AIM OF THE TASK → The expected response is the full set of records, unchanged.
====== EXCERPTED RECORDS ======
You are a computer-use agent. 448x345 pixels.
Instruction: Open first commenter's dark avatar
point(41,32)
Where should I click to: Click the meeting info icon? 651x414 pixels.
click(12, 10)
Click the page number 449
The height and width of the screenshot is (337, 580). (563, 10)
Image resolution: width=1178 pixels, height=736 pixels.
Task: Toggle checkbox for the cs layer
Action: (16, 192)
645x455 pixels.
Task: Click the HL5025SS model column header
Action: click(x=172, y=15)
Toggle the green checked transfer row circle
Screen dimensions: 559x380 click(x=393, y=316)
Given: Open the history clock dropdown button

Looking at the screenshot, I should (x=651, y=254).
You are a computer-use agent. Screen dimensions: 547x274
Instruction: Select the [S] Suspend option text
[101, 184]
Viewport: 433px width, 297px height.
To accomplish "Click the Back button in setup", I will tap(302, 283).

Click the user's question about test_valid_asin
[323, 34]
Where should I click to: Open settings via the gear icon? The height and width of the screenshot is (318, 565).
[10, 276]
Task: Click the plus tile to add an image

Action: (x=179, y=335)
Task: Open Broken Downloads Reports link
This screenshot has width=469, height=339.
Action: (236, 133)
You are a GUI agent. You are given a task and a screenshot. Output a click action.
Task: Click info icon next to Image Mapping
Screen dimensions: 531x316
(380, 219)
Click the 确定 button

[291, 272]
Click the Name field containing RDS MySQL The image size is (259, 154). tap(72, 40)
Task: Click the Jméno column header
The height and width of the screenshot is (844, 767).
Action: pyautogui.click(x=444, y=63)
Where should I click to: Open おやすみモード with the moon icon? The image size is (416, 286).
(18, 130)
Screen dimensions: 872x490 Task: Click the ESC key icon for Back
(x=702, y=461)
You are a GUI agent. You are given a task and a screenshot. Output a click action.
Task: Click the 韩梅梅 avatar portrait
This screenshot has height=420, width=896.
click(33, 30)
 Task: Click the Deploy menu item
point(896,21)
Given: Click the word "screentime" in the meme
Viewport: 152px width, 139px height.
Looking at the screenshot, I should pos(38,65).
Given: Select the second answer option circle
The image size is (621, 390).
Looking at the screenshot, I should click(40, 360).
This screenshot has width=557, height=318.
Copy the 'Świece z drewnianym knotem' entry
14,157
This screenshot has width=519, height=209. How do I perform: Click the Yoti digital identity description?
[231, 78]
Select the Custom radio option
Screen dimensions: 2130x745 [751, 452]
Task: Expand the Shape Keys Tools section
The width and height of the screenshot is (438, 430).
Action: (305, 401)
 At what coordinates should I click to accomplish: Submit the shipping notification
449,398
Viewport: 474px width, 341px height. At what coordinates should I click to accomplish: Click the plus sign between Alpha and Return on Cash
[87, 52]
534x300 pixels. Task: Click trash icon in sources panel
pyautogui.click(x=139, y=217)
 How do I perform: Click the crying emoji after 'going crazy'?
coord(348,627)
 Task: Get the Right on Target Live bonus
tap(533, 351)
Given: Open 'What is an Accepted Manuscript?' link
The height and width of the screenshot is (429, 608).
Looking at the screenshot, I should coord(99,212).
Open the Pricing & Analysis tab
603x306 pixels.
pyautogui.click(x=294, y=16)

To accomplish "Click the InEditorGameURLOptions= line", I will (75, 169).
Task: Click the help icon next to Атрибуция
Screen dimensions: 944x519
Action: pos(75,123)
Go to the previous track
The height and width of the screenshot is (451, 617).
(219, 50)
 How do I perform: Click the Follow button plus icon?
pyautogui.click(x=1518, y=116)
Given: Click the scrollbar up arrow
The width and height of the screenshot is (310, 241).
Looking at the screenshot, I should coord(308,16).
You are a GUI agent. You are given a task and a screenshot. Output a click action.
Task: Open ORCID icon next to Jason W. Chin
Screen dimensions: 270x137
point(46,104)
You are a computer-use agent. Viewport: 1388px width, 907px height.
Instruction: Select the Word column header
======
ANSWER TO THIS EXERCISE →
You are a computer-use agent. 448x345 pixels.
Instruction: Open first commenter's dark avatar
point(41,32)
Where should I click to: Click the meeting info icon? 651x414 pixels.
click(12, 10)
Click the page number 449
The height and width of the screenshot is (337, 580). (563, 10)
Image resolution: width=1178 pixels, height=736 pixels.
Task: Toggle checkbox for the cs layer
Action: (16, 192)
645x455 pixels.
Task: Click the HL5025SS model column header
Action: click(x=172, y=15)
Toggle the green checked transfer row circle
Screen dimensions: 559x380 click(x=393, y=316)
Given: Open the history clock dropdown button

Looking at the screenshot, I should (x=651, y=254).
You are a computer-use agent. Screen dimensions: 547x274
Instruction: Select the [S] Suspend option text
[101, 184]
Viewport: 433px width, 297px height.
To accomplish "Click the Back button in setup", I will tap(302, 283).

Click the user's question about test_valid_asin
[323, 34]
Where should I click to: Open settings via the gear icon? The height and width of the screenshot is (318, 565).
[10, 276]
Task: Click the plus tile to add an image

Action: (x=179, y=335)
Task: Open Broken Downloads Reports link
This screenshot has width=469, height=339.
Action: (236, 133)
You are a GUI agent. You are given a task and a screenshot. Output a click action.
Task: Click info icon next to Image Mapping
Screen dimensions: 531x316
(380, 219)
Click the 确定 button

[291, 272]
Click the Name field containing RDS MySQL The image size is (259, 154). tap(72, 40)
Task: Click the Jméno column header
The height and width of the screenshot is (844, 767).
Action: pyautogui.click(x=444, y=63)
Where should I click to: Open おやすみモード with the moon icon? The image size is (416, 286).
(18, 130)
Screen dimensions: 872x490 Task: Click the ESC key icon for Back
(x=702, y=461)
You are a GUI agent. You are given a task and a screenshot. Output a click action.
Task: Click the 韩梅梅 avatar portrait
This screenshot has height=420, width=896.
click(33, 30)
 Task: Click the Deploy menu item
point(896,21)
Given: Click the word "screentime" in the meme
Viewport: 152px width, 139px height.
Looking at the screenshot, I should pos(38,65).
Given: Select the second answer option circle
The image size is (621, 390).
Looking at the screenshot, I should click(40, 360).
This screenshot has width=557, height=318.
Copy the 'Świece z drewnianym knotem' entry
14,157
This screenshot has width=519, height=209. How do I perform: Click the Yoti digital identity description?
[231, 78]
Select the Custom radio option
Screen dimensions: 2130x745 [751, 452]
Task: Expand the Shape Keys Tools section
The width and height of the screenshot is (438, 430).
Action: (305, 401)
 At what coordinates should I click to accomplish: Submit the shipping notification
449,398
Viewport: 474px width, 341px height. At what coordinates should I click to accomplish: Click the plus sign between Alpha and Return on Cash
[87, 52]
534x300 pixels. Task: Click trash icon in sources panel
pyautogui.click(x=139, y=217)
 How do I perform: Click the crying emoji after 'going crazy'?
coord(348,627)
 Task: Get the Right on Target Live bonus
tap(533, 351)
Given: Open 'What is an Accepted Manuscript?' link
The height and width of the screenshot is (429, 608).
Looking at the screenshot, I should coord(99,212).
Open the Pricing & Analysis tab
603x306 pixels.
pyautogui.click(x=294, y=16)

To accomplish "Click the InEditorGameURLOptions= line", I will (75, 169).
Task: Click the help icon next to Атрибуция
Screen dimensions: 944x519
Action: pos(75,123)
Go to the previous track
The height and width of the screenshot is (451, 617).
(219, 50)
 How do I perform: Click the Follow button plus icon?
pyautogui.click(x=1518, y=116)
Given: Click the scrollbar up arrow
The width and height of the screenshot is (310, 241).
Looking at the screenshot, I should coord(308,16).
You are a GUI agent. You are given a task and a screenshot. Output a click action.
Task: Open ORCID icon next to Jason W. Chin
Screen dimensions: 270x137
point(46,104)
You are a computer-use agent. Viewport: 1388px width, 907px height.
Instruction: Select the Word column header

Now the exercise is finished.